A companhia foi posta à venda há cinco meses pela família, e as conversas também envolveram a holandesa Heineken, a sul-africana SAB Miller e a inglesa Diageo. Entre os motivos colocados pelo mercado para a oferta, estavam desde a perda de participação no mercado até a briga entre os acionistas. Segundo Gonçalves, no entanto, havia divergência de interesses, mas não conflito:

A operação foi concluída porque a oferta era muito convidativa. Os irmãos pegaram a empresa com faturamento de R$ 1 bilhão em 2003 e deixam agora com faturamento de R$ 7 bilhões. Não é um descontentamento com a companhia e com o setor, apenas com a proposta e é hora de partir para um outro negócio.

O dinheiro já foi depositado nas contas dos irmãos Schincariol. O valor da transação ainda pode ser elevado, dependendo do desempenho da cervejaria brasileira neste ano. Segundo comunicado da Kirin, a compra será consolidada no terceiro trimestre do ano fiscal a se encerrar em dezembro de 2011.

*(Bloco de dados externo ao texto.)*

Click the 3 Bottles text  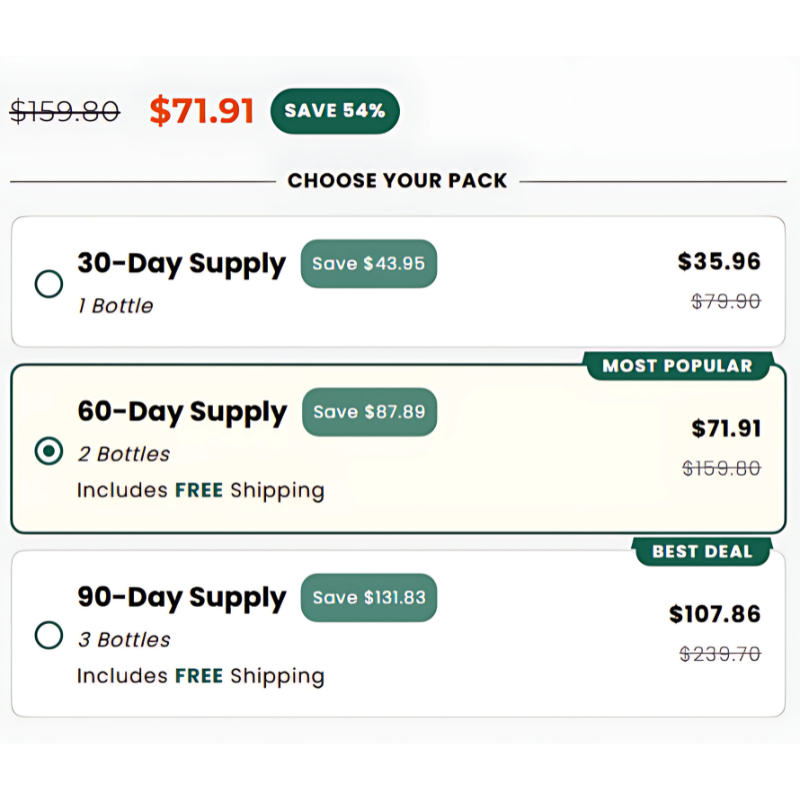tap(124, 640)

Japonesa aposta no mercado brasileiro

A Kirin afirma ainda que a operação fortalece sua estratégia de internacionalização no segmento de bebidas, consolidando sua base no crescente mercado brasileiro. O grupo projeta um crescimento de mais de 10% dos segmentos de cerveja e refrigerantes no Brasil, impulsionados pelo incremento da população, da renda e do PIB do país. Citando dados da Euromonitor, a Kirin estima que o mercado brasileiro de cerveja movimente R$ 56,7 bilhões.

"Estamos convencidos das oportunidades que a Schincariol e o mercado brasileiro oferecem. Com nossa experiência no desenvolvimento de produtos e nossa expertise em tecnologia, pesquisa e marketing, pretendemos acelerar o crescimento do Grupo Schincariol e ampliar a presença de suas marcas. Como parte de sua estratégia de investimento, a Kirin considera ser muito importante preservar a cultura e valores corporativos" disse o diretor executivo da Kirin, Hirotake Kobayashi, por meio de nota.

A Kirin tem forte presença na Ásia (Japão, China, Taiwan, Vietnã, Tailândia, Cingapura e Filipinas) e na Oceania, mercados que pretende liderar até 2015. Em 2010 registrou vendas totais de cerca de US$ 28 bi.

Já o Grupo Schincariol é o segundo maior fabricante de cervejas do Brasil. Além da Nova Schin, seu portfólio é composto por marcas como Devassa Bem Loura, Glacial, Baden Baden e Eisenbahn, boa parte delas adquiridas desde 2007. Atua também no segmento de refrigerantes, sucos e água mineral (Schin e Skinka), onde é o terceiro player no ranking nacional.